Omit the images and retype the records verbatim.

Stored data

__________________________________________________

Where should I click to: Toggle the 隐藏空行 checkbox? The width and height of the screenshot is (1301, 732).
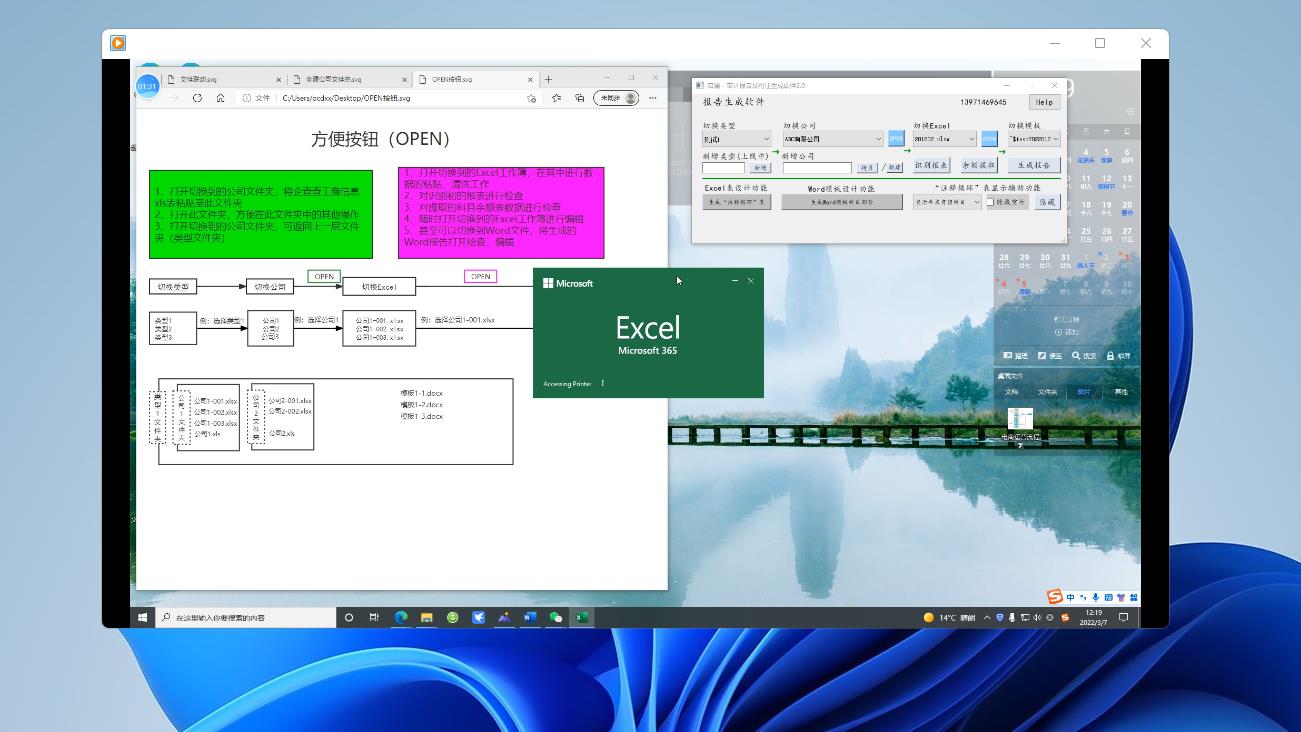pyautogui.click(x=990, y=202)
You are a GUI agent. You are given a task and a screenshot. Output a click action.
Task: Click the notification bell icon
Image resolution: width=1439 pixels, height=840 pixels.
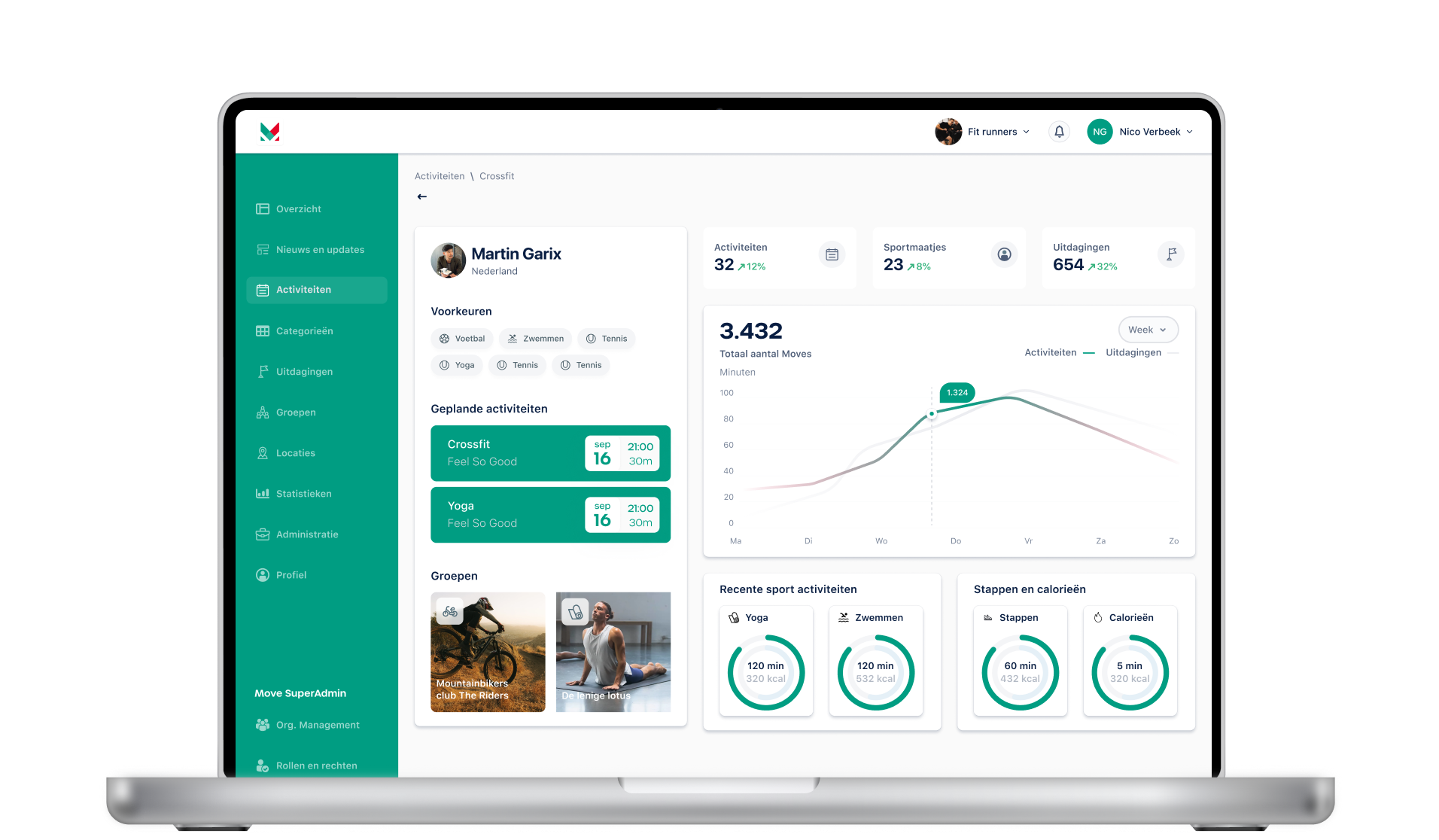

__________________________________________________

### RESPONSE AREA:
Where should I click to: Toggle the 隐藏空行 checkbox? The width and height of the screenshot is (1301, 732).
pyautogui.click(x=990, y=202)
You are a GUI agent. You are given a task and a screenshot. Output a click action.
Task: Click the notification bell icon
Image resolution: width=1439 pixels, height=840 pixels.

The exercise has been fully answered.